Potential-Induced Performance Degradation (PID) Applied on a Perovskite Solar Cell: Exploring Its Effect on Cell Performance Through Numerical Simulation

Metal halide perovskites are regarded as promising photovoltaic candidates in the solar industry due to their high photon-to-current conversion efficiency, outstanding processability, chemical characteristics, and cost-effectiveness. However, their stability is a major concern for large-scale applications. Recently, potential-induced performance degradation (PID) has arisen as a prevalent risk that affects the lifetime of photovoltaics resulting from negative bias and adverse environmental conditions. Throughout this study, the influence of PID on four perovskite (MAPbI(3), CsPbI3, CsGeI3, and CsSnI3) device structures is demonstrated, and the device performance is evaluated using SCAPS-1D. Intrinsic defects of different scales in the absorber layer are incorporated to trigger the PID effect, and its impact on different PSCs is examined.

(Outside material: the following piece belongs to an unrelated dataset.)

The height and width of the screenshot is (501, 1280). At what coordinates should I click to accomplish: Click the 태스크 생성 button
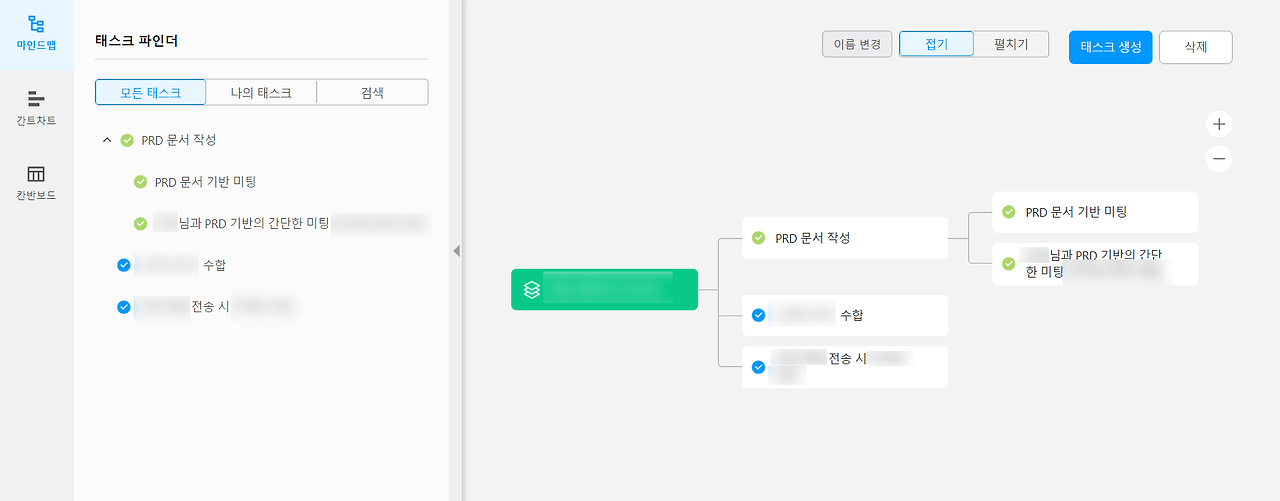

Additionally, quantum efficiency and impact on band energy are also investigated. The results reveal that the CsPbI3-based solar cell has the highest defect tolerance limit of 1 x 10(17) cm(-3). The study further reveals that under PID, FTO/TiO2/CsPbI3/NiO/Au shows better stability than other structures, with power conversion efficiency of 18.13%.

Automated summary

Metal halide perovskites are highly promising for photovoltaic applications in the solar industry due to their high efficiency, processability, chemical characteristics, and cost-effectiveness. However, their stability is a major concern, and potential-induced performance degradation (PID) has emerged as a prevalent risk. This study investigates the influence of PID on different perovskite device structures and evaluates their performance. The results show that CsPbI3-based solar cells exhibit the highest defect tolerance limit and the FTO/TiO2/CsPbI3/NiO/Au structure demonstrates better stability under PID.